The Public Works, Facilities and Parks Department (PWFP) is implementing several water and sewer infrastructure repair and improvement projects funded with American Rescue Plan Act (ARPA) funds. The projects include approximately $2 million of capital improvements to the PCSD system, including cleaning and repairing sewer lines, manholes, and pump stations.  These improvements are expected to be completed by mid-2023.

 

Efforts are also underway to sell the PCSD system to an experienced operator per prior Board direction.

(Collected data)

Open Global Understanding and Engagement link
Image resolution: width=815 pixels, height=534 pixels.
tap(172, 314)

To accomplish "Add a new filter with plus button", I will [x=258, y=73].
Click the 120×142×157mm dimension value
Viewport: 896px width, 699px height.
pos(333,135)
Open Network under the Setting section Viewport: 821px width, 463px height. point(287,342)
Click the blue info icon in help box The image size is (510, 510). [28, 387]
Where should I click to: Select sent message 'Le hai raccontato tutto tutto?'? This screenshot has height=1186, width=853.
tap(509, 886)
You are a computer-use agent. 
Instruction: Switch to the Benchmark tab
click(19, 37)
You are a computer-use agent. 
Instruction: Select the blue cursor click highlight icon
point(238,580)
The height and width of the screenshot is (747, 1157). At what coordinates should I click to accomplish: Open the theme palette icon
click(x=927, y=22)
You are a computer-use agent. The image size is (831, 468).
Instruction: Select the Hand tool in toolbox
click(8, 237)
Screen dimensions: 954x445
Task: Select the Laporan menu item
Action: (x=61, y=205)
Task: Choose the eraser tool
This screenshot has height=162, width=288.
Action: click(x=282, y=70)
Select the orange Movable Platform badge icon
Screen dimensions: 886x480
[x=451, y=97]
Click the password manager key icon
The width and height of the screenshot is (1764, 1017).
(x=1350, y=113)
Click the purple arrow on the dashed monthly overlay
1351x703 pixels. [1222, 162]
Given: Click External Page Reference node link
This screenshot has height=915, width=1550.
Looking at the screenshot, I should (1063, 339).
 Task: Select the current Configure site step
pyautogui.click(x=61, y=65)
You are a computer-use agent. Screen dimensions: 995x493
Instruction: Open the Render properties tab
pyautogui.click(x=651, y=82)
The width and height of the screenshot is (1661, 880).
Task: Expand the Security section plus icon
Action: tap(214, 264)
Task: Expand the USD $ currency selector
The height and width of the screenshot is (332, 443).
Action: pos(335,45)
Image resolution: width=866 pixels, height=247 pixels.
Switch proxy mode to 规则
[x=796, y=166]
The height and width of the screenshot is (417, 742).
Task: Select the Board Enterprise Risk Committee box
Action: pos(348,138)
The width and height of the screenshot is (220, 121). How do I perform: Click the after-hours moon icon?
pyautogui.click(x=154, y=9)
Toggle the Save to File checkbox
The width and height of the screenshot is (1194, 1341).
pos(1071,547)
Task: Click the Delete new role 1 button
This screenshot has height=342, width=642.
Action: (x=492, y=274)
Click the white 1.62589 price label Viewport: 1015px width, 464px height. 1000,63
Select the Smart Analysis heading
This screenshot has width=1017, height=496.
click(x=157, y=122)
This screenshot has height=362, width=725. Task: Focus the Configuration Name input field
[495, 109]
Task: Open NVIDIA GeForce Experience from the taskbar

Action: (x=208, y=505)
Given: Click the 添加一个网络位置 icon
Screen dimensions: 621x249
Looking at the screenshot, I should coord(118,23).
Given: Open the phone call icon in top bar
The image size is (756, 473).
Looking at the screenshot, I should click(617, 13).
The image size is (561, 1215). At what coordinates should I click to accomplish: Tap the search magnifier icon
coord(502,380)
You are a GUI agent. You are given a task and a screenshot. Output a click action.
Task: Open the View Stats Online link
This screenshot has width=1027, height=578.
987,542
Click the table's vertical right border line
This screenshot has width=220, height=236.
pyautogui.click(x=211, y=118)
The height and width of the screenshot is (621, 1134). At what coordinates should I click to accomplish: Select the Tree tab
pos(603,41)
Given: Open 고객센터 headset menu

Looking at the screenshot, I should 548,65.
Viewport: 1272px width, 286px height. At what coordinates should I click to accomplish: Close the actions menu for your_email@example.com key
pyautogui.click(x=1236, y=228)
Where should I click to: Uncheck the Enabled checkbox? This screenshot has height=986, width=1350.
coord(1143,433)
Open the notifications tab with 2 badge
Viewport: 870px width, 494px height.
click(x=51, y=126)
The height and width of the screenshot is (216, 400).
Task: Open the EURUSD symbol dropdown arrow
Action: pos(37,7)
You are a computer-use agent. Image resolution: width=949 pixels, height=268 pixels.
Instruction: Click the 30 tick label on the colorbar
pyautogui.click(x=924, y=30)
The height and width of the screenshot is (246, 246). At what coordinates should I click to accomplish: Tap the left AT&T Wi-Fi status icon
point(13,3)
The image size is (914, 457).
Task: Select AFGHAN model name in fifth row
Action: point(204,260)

_Exercise task_.
Please reproduce the text on the sewer system projects word for word, everything from "The Public Works, Facilities" down to "completed by mid-2023.". This material comes from a separate source.

_Reply_.
The Public Works, Facilities and Parks Department (PWFP) is implementing several water and sewer infrastructure repair and improvement projects funded with American Rescue Plan Act (ARPA) funds. The projects include approximately $2 million of capital improvements to the PCSD system, including cleaning and repairing sewer lines, manholes, and pump stations.  These improvements are expected to be completed by mid-2023.